Alright - that's all I have. If you make it through this mile long blog post, I hope it inspires or informs you in some way!
Pregnancy was a breeze.
Or at least that’s what I thought during the first two trimesters. An avid runner, my goal was to finish the half marathon I had been training for at 19 weeks pregnant. I continued to train and lead a pace group with my running team, and learned how to mentally block out the fact that with every step I took it felt like I was going to suddenly pee myself.
I finished the half marathon faster than I had the previous year, was cheered on by some of my favorite family members, and then embraced the fact that my groin muscles had just gone through some extreme work.
This was about the most difficult thing I had to deal with through those later weeks – that is, until the gestational diabetes test at 26 weeks pregnant.
The test is controversial in itself and I, for one, was incredibly against it. However, I had also chosen an OB/Gyn who insisted I take it. I failed miserably.
Off I was to the nutritionist – hormonal and furious. Furious that I had to be put through the humiliation of being considered an “unhealthy” pregnant woman. Being healthy was my number one priority while carrying my little boy. I wasn’t unhealthy!

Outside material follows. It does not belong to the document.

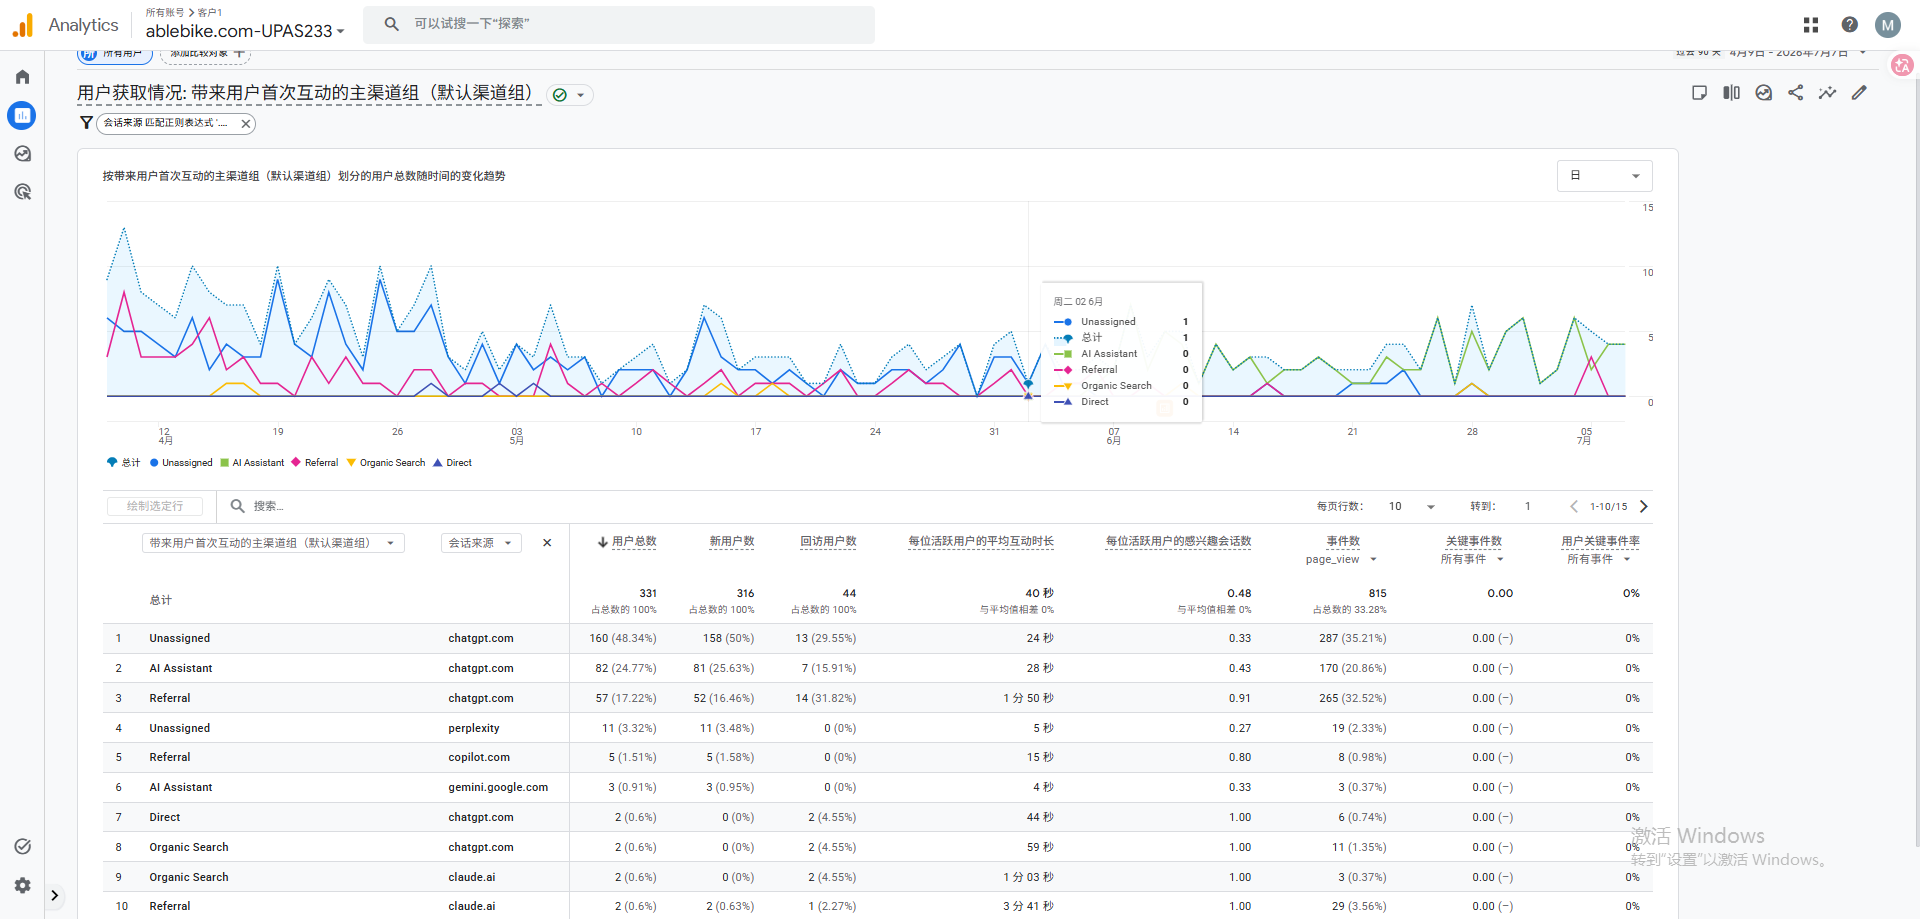
Task: Click the edit report pencil icon
Action: tap(1859, 93)
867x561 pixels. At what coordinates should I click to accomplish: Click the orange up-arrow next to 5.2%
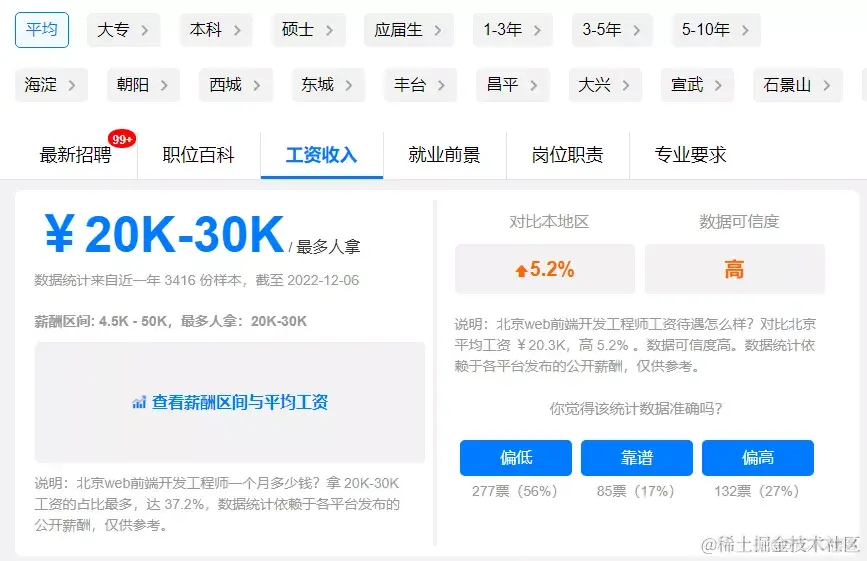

Yet, I was swept through the processes of being told how to read a nutrition label, how to plan my meals and what I should avoid. I was visibly offended. Was I right to be? No. But my desire to do what’s best for my baby, and then being told that I likely wasn’t – well… you just don’t do that to a soon-to-be Momma.
I watched my blood sugar levels religiously. I planned my meals meticulously. I was doing great. My doctor told me that he wasn’t worried about me a bit… but that my baby boy was still measuring big.
Toward the end of my pregnancy, I was meeting with several different doctors within the practice – one of which was a certified midwife that they had on staff. She's not allowed to deliver babies (what?) but was able to care for pregnant patients. She was always encouraging, but did let me know that she worried about Baby Boy’s size. My number one fear was being forced into a cesarean section – and this didn’t help my belief that I could advocate for myself against one.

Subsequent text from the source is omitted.